[Task]
Can you continue the Ferrari F12 review below, picking up after its last line and going on before the material that follows it?

───── Excerpted passage

This is our first chance to drive the Ferrari F12 in Britain – the fastest and most powerful road-going car the company has ever produced.
The F12 replaces the 599 and follows the same formula as its predecessor, along with other Ferrari classics such as the Daytona and 550 Maranello. This new Ferrari is a two-seat, front-engined, rear-wheel drive super-coupe, designed to serve up continent-crossing abilities and supreme sportiness and performance.
The F12 is shorter, lighter and lower than the 599, and with 730bhp from its 6.2-litre V12 engine, it’s also a lot more powerful; 0-62mph takes just 3.1 seconds and top speed is 211mph.
What's the Ferrari F12 like to drive?
Brutally, mesmerisingly fast. In fact, even if you're lucky enough to drive something as fast as a Porsche 911 Turbo, the F12's acceleration will still make you gulp.
The way it piles on speed and propels you up the road is a step ahead of virtually any other super car, but it's not intimidating. You soon learn that the electronic safety systems will look after you even on damp roads (within reason), and although the high-revving V12 sounds frenetic, the experience isn’t alarming.
When you're in less of a hurry the Ferrari plays the role of GT far better than you may expect, too. Ease off and it’s remarkably refined; the engine hardly intrudes and it rides far better than a car this agile has any right to.
Like all modern Ferraris, the engine's power goes through a seven-speed, twin-clutch gearbox, which can deliver whip-crack quick shifts via the steering wheel-mounted paddles, or can act as a full automatic.
In fact, only the steering disappoints. It doesn’t communicate with the road as well as we'd like and it darts around too much. The latter is fine when you’re pushing through bends but everywhere else it makes the F12 feel too nervous – especially on the motorway, where it's tricky to stay in the centre of your lane.
What’s the Ferrari F12 like inside?

──────────
───── Source material

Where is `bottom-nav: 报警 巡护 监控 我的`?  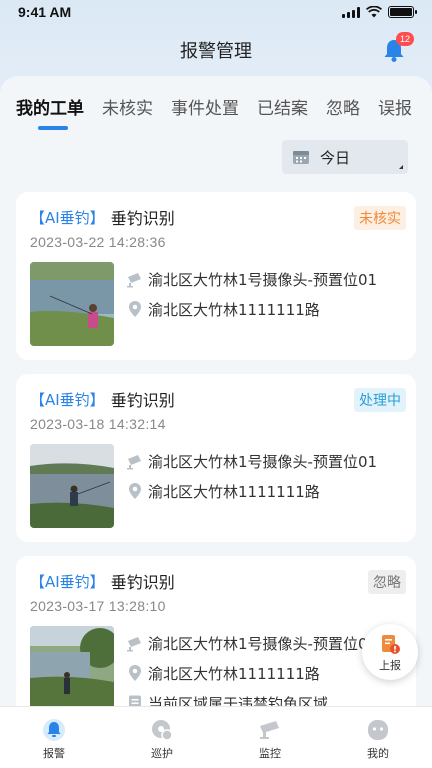 bottom-nav: 报警 巡护 监控 我的 is located at coordinates (216, 737).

──────────

[Answer for the task]
You sit low, snug and comfortably in the F12; there’s a commanding view down the long bonnet and all-road visibility is surprisingly good, however.
That's just as well because the F12 is very wide, so nursing it through a town or city can be an intimidating experience.
In the cabin, you are surrounded by some top-quality materials with leather, carbon and suede being the main things you see and touch. There is the usual idiosyncratic Ferrari switchgear to contend with, however, including indicators and light switches on the steering wheel.
The F12 also has a second display in front of the passenger so he or she can see what revs or gear the driver is in or what speed they are doing.
Other benefits include an impressive amount of boot space (for a Ferrari) and some extra room behind the front seat.
Should you buy one?
This is a hugely fast, talented car but also has huge running costs and the prospect of scary depreciation.
However, it operates in such a rarified price bracket that it barely merits a value-for-money judgement. For the same money you could buy a new Rolls-Royce Wraith or a Lamborghini Aventador. It would be a mistake to consider either, though, as the Ferrari F12 is the far superior car.
What Car? says...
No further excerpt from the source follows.